Beware To Parents Who Let Other Family Members Drive the Family Car: The Family Purpose Doctrine is Reaffirmed in Arizona
Parents often let other family members, usually their teenage children, drive the family car. They do not, typically, realize that they expose themselves to personal liability for the negligent acts of those drivers in that car. The Arizona Supreme Court — in a case called Young v. Beck — left no doubt that parents are subject to liability under the “family purpose doctrine,” which it reaffirmed as the law in this State.
Young involved a seriously injured woman who sued both the minor driver of a car that negligently struck hers, as well as the parents of that driver that let him drive the car. The parents told their son he could only drive the car to spend the night at a friend’s house, after which he was to return directly home. The driver caused the collision while driving himself and several friends around to throw eggs at houses and parked cars.
Despite not knowing that their son was engaged in such activity, and having expressly forbidden such on the night at issue, the Arizona Supreme Court held that the parents were still responsible for their son’s negligence under the “family purpose doctrine.” This doctrine subjects a vehicle owner to liability when that vehicle is provided for general use by members of the family and the vehicle is so used by a family member. The Arizona Supreme Court originally adopted this doctrine in 1919 as a social policy generated in response to the problem presented by massive use of the automobile. The doctrine’s primary justification is to provide for an injured party’s recovery from the financially responsible person—the family head—deemed most able to control to whom the car is made available. The thinking was that justice should require the owner be responsible for its negligent operation.
The parents claimed the family purpose doctrine was no longer valid in Arizona. First, they claimed it was no longer valid because of a 1987 Arizona statute passed that made each tortfeasor responsible for paying his or her percentage of fault and no more. The Arizona Supreme Court rejected this argument because a) there was no evidence that the legislature specifically intended to abrogate the family purpose doctrine when it passed this statute; and b) requiring all Arizona vehicle owners to carry liability insurance coverage with minimum limits is not inconsistent with the family purpose doctrine.
Second, the parents claimed that the family purpose doctrine was invalid because of subsequent Arizona insurance statutes that a) required drivers to have minimum liability coverage of $15,000 per person and $30,000 per occurrence; and b) allowed motorists to protect themselves by purchasing uninsured and underinsured motorist coverage in their automobile insurance policies. This argument was likewise rejected because the court was not convinced these insurance provisions were either intended to abrogate the family purpose doctrine or that they would guarantee that parents would adequately ensure their children drive safely or that victims of young, inexperienced, and financially insecure drivers will be fully compensated.

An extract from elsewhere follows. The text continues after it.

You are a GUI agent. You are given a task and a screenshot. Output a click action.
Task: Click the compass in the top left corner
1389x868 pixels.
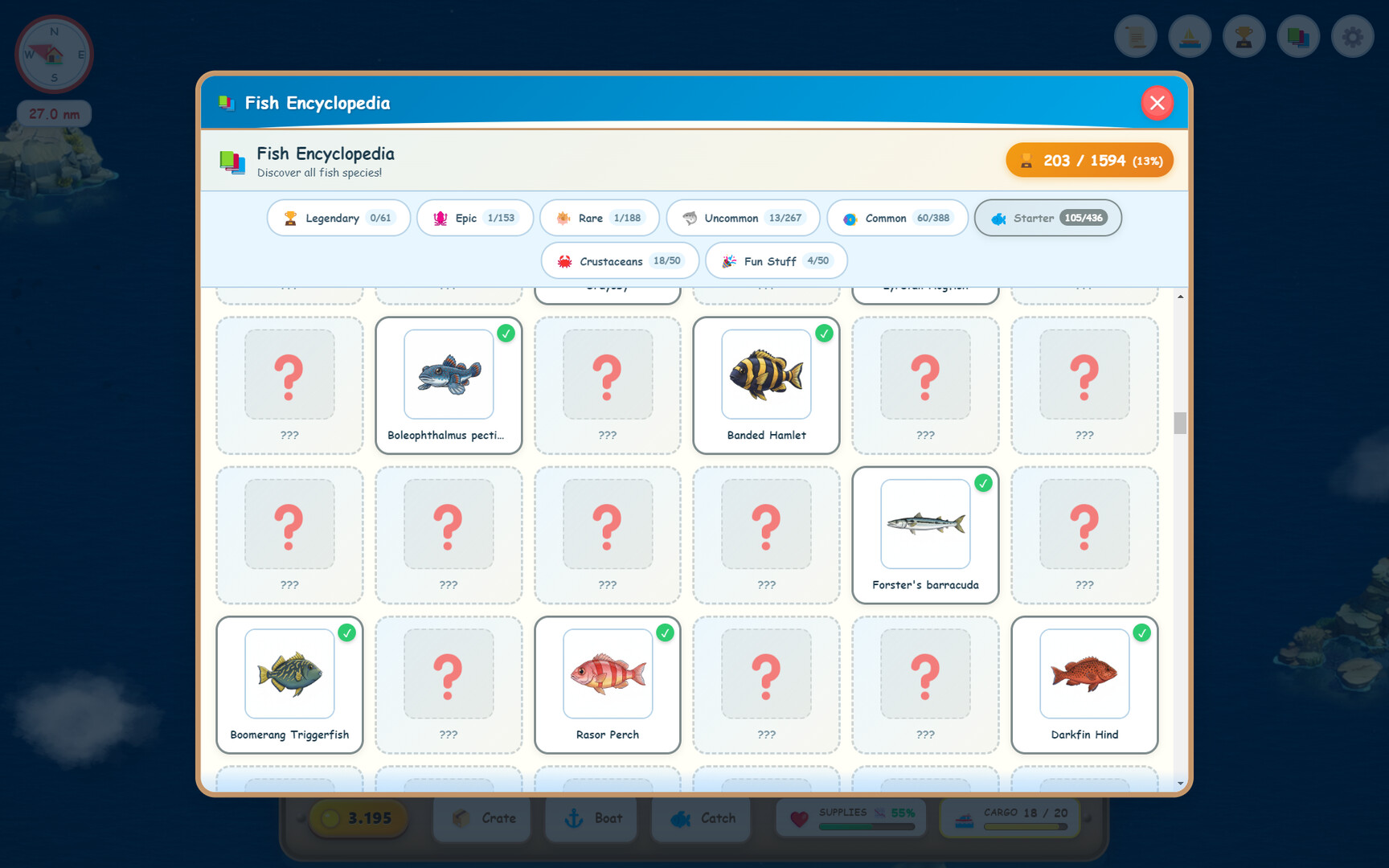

Finally, the court rejected the parents’ assertion that the doctrine is grossly unfair to any parent of a young driver and functions solely as a penalty against wealthy parents. While not denying the validity of this argument, the court did not find it compelling enough to justify overturning the nearly 100 year old case precedent. The court said that mere disagreement with prior decisions is not enough to overrule prior established case law. The court noted that if the Arizona Legislature wanted to abrogate the doctrine, it could and should do so explicitly.
Though the court in Young claimed the family purpose doctrine did not always automatically expose car owners that let family members use their automobile come “hell or high water,” that fact is all but so. The doctrine does not require that the vehicle be furnished for a parental or communal errant. The court will nearly always find the necessary “family purpose” element met when a family head maintains or furnishes a vehicle for the general use, pleasure and/or convenience of a family member. This is true even where the family member uses the car in an expressly forbidden manner or deviates from the terms of consent. This is because the court believes a different rule would enable parents to immunize themselves from liability by imposing general, unrealistic, or unenforced limitations on their child’s use of the vehicle.
Young illustrates how important it is for parents to not only be conscious of their children’s driving skills and general behavior when they are not subject to their direct supervision, but also for them to have appropriate insurance coverage. That coverage should include significant liability coverage on the vehicle at issue, as well as an umbrella policy that provides additional coverage to the parents for well over and above that automobile liability coverage.